Previously we looked at the latest thinking when it comes to stadium audio design, before considering the technical changes required when stadiums are used for non-sports events. Here we look at updates to standards and the continued diversification of stadiums to maximise profits.
While they contemplate the stadiums of the future, operators and their consultants also have plenty of standards-related matters to bear in mind. Compliance with EN54 is a given and has been well documented in Installation over recent years. Next on the horizon is a comprehensive update of BS 7827, which provides recommendations and guidance for the design, specification, maintenance and operation of permanently installed sound systems used for emergency purposes at sports venues.
Roland Hemming, founder/consultant, RH Consulting, has been engaged in the revision project as a committee chair for several years now, and confirms that the updated standard “will have a wider remit and cover all large public buildings, for want of a better term.” In particular, it will offer more explicit guidance on complex evacuation scenarios, such as instances involving “a combination of internal and external areas, which haven’t really been clarified before. There will also be an expanded environmental section and additional guidance on the issue of back-up power.”

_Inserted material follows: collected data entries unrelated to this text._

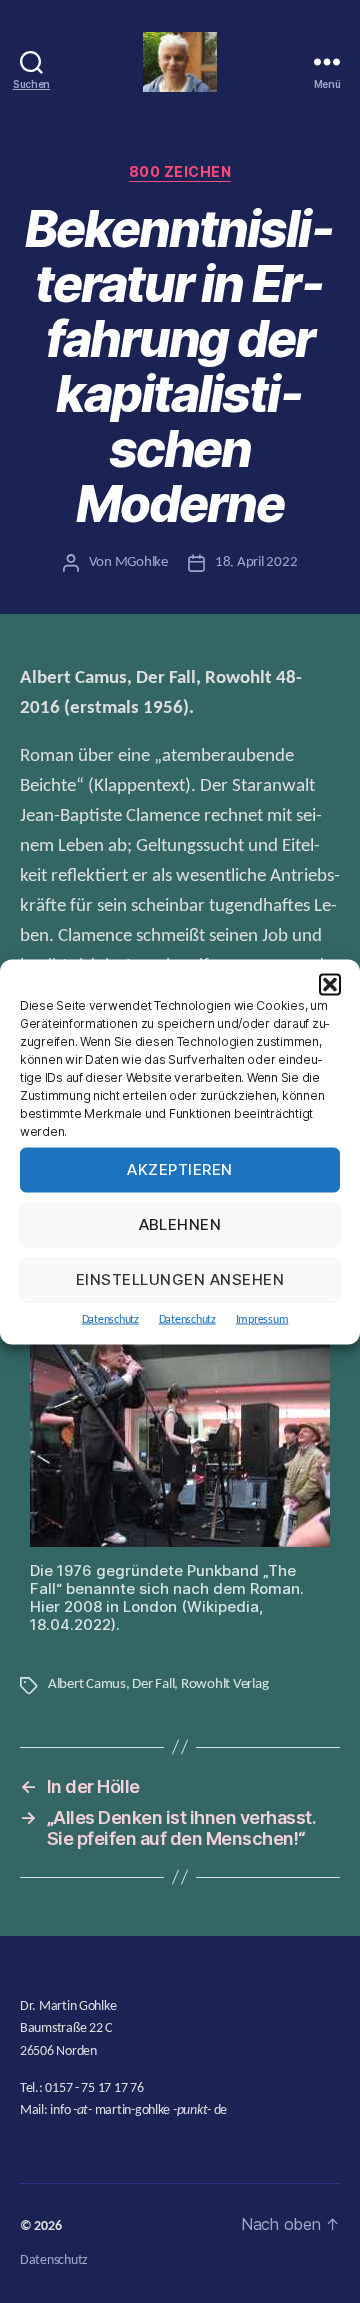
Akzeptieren (180, 1169)
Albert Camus (87, 1684)
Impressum (262, 1319)
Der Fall (153, 1684)
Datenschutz (110, 1319)
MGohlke (141, 562)
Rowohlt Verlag (224, 1684)
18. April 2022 (256, 562)
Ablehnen (180, 1224)
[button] (330, 984)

The end result, says Hemming, will be a code of practice that brings “clarity to a lot of issues related to more complex projects”. The updated standard – which may be published before the end of 2018 – is also set to incorporate guidance related to counter-terrorism and measures that venues can implement to ensure their audio systems remain effective in a host of possible attack scenarios.

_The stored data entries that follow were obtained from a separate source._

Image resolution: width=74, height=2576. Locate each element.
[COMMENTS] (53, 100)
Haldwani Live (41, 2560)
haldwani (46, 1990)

With the first anniversary of the Manchester Arena attack having only just been marked internationally, the need to have extensive planning in place should be at the very top of venue operators’ and consultants’ priority lists. However, Hemming clearly feels there is some complacency about the issue in the wider industry, suggesting that awareness of the latest UK Home Office advice – such as the ‘Guidance to Improve Your Security Stance’ issued last summer – remains minimal.
Not surprisingly, this latest Home Office guidance is likely to inform the relevant sections of the new version of BS 7827, which will address issues such as “how to keep people in or moving around the building [during an attack], or maybe bring them in from the outside.” The effect upon, and utilisation of, staff during such an emergency will also be tackled, along with the steps that should be taken to create an effective risk assessment whenever a new system is established.

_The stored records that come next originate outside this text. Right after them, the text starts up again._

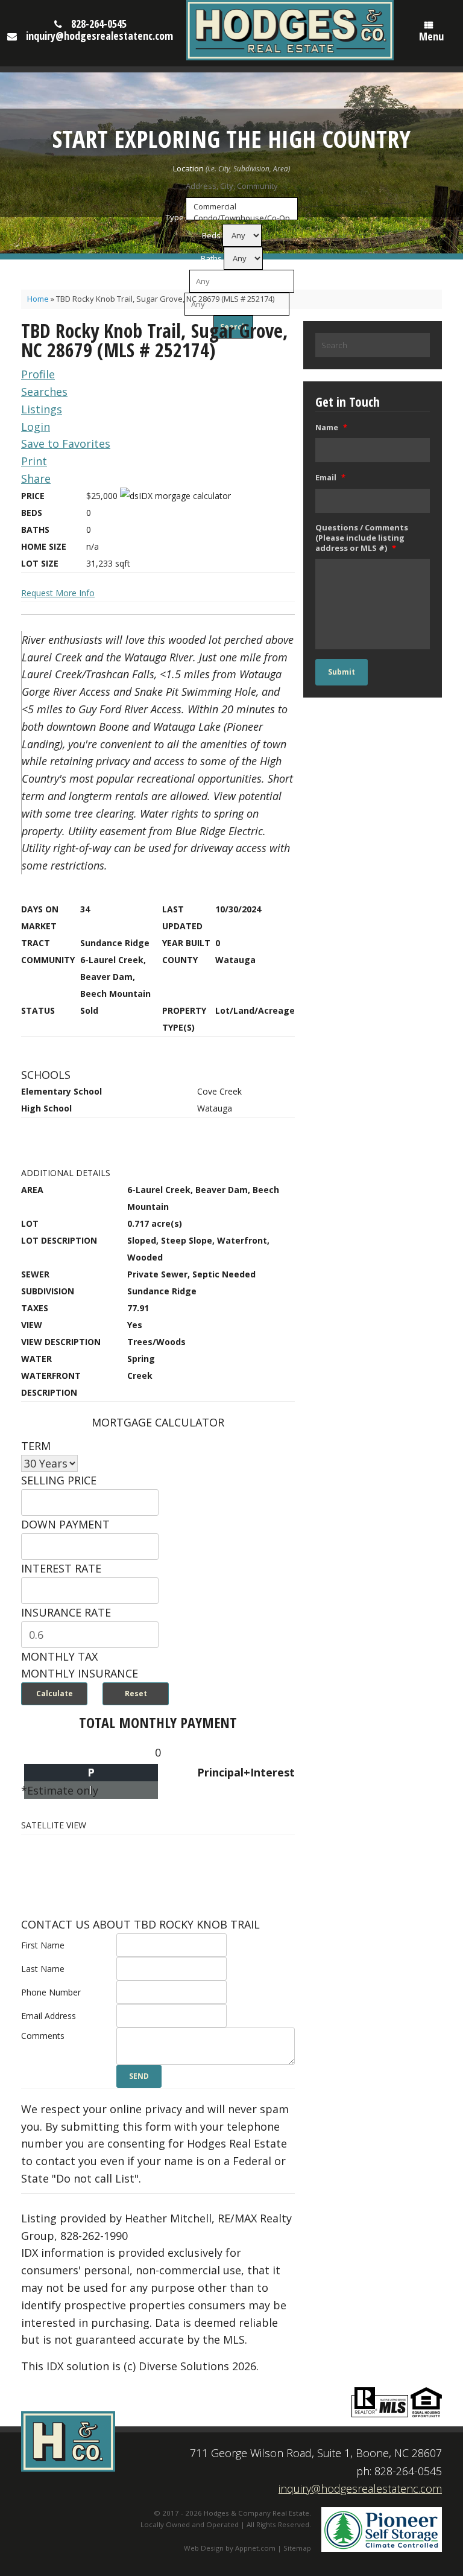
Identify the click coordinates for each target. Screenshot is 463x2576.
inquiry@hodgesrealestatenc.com (99, 35)
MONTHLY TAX (59, 1656)
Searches (44, 391)
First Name (43, 1945)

“There is a real obligation on consultants to be up to date on these issues, and therefore be in a position to provide [venue operators] with the necessary information. Without that there is a risk that some venues are not well protected at present,” says Hemming.
Smart ‘micro-cities’?
In turn, these very real and pressing challenges may encourage further diversification by stadiums to ensure a minimum of non-event days as operational costs continue to rise. Guillermo Wabi – professional sound application design manager, Bosch Building Technologies, Communications Systems Division, puts it succinctly: “Sports venues cost lots of money to build and maintain, and if they are used just for sport [there may not be sufficient] profits to maintain the cost of operation year-round.”
Expanding upon his vision of the stadium of the future, Wabi envisages the nurturing of “‘smart micro-cities’, built around the stadium and following the evolution of the ‘work, live, play’ lifestyle, all implemented in one interconnected IP-based area.” Extended partnerships with food and beverage outlets, shops and hotels in the surrounding environs are bound to be integral to these ‘smart micro-cities’ that have stadiums as their hub centres.
It’s a tantalising vision, but one that will call for an even more consistent focus on audio quality, not least to convey the commercial messages that will be fundamental to these sites’ financial viability. Therefore, the smartest of the smart venues will be thinking not just about the fan engagement expectations of the next few years, but the likely habitational and behavioural patterns of their customers a decade or more into the future.